_Problem requirements_
Every line of the records that holds the word "computer" should be copied.

++++ Dataset excerpts ++++

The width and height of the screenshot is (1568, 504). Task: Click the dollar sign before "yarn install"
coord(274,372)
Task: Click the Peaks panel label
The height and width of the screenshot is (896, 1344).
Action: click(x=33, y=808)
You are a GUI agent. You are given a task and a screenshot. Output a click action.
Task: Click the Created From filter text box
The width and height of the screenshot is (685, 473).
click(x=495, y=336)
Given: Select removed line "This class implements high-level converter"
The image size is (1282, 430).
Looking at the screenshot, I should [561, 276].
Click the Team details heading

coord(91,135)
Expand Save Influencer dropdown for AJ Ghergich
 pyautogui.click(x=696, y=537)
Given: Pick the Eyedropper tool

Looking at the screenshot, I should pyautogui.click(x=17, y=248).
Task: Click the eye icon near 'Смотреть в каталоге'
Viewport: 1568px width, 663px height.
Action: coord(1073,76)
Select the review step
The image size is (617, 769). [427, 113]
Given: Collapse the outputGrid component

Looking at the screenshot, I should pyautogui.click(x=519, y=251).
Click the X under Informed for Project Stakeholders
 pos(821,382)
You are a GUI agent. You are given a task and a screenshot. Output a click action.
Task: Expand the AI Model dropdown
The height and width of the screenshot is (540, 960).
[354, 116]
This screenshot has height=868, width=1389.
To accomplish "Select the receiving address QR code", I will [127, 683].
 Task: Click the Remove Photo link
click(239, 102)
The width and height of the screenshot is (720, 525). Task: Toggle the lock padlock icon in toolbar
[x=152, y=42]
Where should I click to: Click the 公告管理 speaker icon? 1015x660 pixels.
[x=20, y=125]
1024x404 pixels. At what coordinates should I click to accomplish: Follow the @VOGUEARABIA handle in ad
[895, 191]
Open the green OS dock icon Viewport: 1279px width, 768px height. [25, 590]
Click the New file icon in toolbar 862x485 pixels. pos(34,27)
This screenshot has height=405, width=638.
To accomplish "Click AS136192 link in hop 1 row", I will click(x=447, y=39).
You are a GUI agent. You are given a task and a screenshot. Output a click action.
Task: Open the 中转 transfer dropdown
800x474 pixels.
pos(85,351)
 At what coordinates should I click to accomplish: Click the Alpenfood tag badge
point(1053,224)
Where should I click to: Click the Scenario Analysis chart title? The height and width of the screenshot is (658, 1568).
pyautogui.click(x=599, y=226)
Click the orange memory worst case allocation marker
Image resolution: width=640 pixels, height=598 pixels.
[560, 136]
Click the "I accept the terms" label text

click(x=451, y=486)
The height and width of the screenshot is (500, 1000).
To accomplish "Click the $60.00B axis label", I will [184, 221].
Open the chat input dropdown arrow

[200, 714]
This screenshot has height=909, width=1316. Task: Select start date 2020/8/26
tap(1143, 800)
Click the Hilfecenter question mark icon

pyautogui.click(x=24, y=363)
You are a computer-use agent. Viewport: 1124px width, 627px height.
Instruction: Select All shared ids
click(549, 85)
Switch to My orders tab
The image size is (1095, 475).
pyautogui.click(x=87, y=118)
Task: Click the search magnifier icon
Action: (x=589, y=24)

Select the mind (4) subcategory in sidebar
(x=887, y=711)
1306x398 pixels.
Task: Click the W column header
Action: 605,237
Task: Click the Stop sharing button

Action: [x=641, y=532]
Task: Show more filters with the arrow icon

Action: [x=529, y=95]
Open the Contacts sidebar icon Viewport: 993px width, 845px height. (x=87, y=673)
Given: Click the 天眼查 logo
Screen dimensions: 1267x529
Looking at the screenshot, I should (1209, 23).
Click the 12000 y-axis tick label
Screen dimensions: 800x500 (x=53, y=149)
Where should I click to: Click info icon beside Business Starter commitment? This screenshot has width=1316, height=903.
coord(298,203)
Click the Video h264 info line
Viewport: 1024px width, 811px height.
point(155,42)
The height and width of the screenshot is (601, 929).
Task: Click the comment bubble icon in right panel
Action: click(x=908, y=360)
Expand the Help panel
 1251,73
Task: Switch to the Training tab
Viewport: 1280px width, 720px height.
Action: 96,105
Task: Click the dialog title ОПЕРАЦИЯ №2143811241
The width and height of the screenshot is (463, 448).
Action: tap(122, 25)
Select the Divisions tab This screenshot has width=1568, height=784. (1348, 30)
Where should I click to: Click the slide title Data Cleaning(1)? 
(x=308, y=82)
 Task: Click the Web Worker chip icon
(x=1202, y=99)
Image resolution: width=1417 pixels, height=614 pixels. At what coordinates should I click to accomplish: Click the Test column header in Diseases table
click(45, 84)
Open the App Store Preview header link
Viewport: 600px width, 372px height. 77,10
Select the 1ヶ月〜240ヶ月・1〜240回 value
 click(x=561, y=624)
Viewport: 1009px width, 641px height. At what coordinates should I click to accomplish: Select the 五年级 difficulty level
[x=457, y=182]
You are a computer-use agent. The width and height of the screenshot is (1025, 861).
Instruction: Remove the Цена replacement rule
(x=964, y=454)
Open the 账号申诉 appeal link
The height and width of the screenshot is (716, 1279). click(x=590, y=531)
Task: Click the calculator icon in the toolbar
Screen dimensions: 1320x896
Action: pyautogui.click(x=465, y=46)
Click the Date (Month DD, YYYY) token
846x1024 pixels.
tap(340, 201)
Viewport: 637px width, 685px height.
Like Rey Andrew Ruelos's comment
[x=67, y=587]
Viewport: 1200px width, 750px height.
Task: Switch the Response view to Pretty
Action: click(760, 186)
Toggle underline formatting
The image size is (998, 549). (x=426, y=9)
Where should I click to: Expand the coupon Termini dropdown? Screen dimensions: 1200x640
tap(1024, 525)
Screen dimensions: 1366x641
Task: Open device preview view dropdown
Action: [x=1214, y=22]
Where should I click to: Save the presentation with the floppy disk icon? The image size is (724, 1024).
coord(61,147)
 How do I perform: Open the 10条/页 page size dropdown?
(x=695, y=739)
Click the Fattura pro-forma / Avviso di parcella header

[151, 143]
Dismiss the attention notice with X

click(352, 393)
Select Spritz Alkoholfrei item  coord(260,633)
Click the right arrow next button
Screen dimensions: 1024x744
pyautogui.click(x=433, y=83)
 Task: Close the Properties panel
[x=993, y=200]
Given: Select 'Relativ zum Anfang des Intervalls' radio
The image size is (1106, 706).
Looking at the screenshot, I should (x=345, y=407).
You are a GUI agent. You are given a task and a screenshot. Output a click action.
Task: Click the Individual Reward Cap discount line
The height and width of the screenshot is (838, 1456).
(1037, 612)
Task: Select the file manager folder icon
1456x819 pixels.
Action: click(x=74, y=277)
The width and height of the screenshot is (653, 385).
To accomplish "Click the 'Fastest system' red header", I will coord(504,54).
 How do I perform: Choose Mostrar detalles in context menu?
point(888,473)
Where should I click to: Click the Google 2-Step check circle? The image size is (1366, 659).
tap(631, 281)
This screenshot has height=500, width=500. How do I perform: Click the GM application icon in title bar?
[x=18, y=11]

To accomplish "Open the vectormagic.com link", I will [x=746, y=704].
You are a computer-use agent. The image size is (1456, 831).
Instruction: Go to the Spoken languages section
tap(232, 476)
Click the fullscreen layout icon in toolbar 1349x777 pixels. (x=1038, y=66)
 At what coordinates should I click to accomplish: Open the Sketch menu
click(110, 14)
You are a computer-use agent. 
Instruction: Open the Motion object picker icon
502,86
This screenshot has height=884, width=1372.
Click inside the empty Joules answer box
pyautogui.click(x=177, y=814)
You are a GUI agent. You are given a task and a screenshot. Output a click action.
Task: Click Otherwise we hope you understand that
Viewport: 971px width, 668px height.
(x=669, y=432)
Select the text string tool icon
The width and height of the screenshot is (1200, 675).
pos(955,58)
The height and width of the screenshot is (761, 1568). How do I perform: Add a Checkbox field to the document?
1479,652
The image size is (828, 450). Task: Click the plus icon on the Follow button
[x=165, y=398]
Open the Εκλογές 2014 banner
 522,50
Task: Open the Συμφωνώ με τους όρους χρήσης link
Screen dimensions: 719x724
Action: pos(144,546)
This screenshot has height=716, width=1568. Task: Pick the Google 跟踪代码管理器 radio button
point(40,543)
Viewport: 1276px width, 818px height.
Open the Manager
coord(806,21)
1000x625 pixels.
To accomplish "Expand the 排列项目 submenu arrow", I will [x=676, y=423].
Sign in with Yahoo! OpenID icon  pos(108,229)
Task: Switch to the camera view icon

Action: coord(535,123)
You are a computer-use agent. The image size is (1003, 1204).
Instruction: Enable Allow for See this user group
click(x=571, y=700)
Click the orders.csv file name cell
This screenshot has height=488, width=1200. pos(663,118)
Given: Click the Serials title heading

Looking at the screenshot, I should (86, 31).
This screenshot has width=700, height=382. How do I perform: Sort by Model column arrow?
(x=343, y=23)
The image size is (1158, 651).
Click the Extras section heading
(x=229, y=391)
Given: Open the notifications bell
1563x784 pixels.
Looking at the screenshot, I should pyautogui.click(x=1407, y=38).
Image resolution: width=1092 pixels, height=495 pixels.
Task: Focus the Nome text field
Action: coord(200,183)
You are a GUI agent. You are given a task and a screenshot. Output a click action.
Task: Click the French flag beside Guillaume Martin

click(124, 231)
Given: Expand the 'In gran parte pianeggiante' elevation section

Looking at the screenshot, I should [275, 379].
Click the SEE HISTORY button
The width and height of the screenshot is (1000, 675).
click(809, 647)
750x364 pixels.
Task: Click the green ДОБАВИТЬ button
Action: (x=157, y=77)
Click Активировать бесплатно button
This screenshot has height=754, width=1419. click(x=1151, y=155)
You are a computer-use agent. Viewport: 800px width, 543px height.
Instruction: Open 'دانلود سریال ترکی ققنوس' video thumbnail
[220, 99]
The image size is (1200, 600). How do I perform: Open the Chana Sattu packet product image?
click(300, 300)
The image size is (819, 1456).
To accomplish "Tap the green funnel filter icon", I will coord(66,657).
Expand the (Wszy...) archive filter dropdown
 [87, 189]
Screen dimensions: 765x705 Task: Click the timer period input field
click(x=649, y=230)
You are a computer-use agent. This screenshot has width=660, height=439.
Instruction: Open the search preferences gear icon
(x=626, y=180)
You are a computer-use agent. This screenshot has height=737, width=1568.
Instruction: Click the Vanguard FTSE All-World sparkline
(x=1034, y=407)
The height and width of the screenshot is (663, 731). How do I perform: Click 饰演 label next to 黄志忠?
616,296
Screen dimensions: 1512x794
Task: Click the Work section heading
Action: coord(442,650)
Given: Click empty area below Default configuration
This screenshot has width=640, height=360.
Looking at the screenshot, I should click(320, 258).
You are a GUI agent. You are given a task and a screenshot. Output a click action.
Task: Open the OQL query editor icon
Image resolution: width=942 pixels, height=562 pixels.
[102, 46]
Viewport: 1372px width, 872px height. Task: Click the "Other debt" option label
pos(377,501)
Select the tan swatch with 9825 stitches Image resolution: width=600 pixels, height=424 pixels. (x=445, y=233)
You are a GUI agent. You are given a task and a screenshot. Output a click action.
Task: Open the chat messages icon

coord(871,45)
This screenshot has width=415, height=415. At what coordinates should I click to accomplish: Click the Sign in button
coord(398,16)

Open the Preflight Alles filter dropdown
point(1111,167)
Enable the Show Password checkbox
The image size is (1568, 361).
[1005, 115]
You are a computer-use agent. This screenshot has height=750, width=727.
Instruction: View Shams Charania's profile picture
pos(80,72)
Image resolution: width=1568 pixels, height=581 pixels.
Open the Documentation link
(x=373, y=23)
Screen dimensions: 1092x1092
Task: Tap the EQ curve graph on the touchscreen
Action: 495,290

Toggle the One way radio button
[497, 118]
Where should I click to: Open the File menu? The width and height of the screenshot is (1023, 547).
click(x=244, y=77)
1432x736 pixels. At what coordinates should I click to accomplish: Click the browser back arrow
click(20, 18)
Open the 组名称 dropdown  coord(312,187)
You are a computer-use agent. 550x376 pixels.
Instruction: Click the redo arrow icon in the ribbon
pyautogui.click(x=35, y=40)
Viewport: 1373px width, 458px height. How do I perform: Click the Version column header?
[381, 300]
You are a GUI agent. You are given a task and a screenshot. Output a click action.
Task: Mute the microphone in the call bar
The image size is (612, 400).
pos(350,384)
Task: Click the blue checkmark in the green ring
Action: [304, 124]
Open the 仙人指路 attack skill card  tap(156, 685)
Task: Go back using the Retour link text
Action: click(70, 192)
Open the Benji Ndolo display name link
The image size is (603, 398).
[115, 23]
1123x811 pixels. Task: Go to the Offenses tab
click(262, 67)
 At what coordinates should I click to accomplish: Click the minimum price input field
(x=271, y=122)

++++

_Result for this exercise_
You are a computer-use agent. Viewport: 1124px width, 627px height.
You are a computer-use agent. The width and height of the screenshot is (1025, 861).
You are a computer-use agent. The image size is (1456, 831).
You are a computer-use agent. 
You are a computer-use agent. The image size is (1003, 1204).
You are a computer-use agent. Viewport: 800px width, 543px height.
You are a computer-use agent. This screenshot has width=660, height=439.
You are a computer-use agent. This screenshot has height=737, width=1568.
You are a computer-use agent. This screenshot has height=750, width=727.
You are a computer-use agent. 550x376 pixels.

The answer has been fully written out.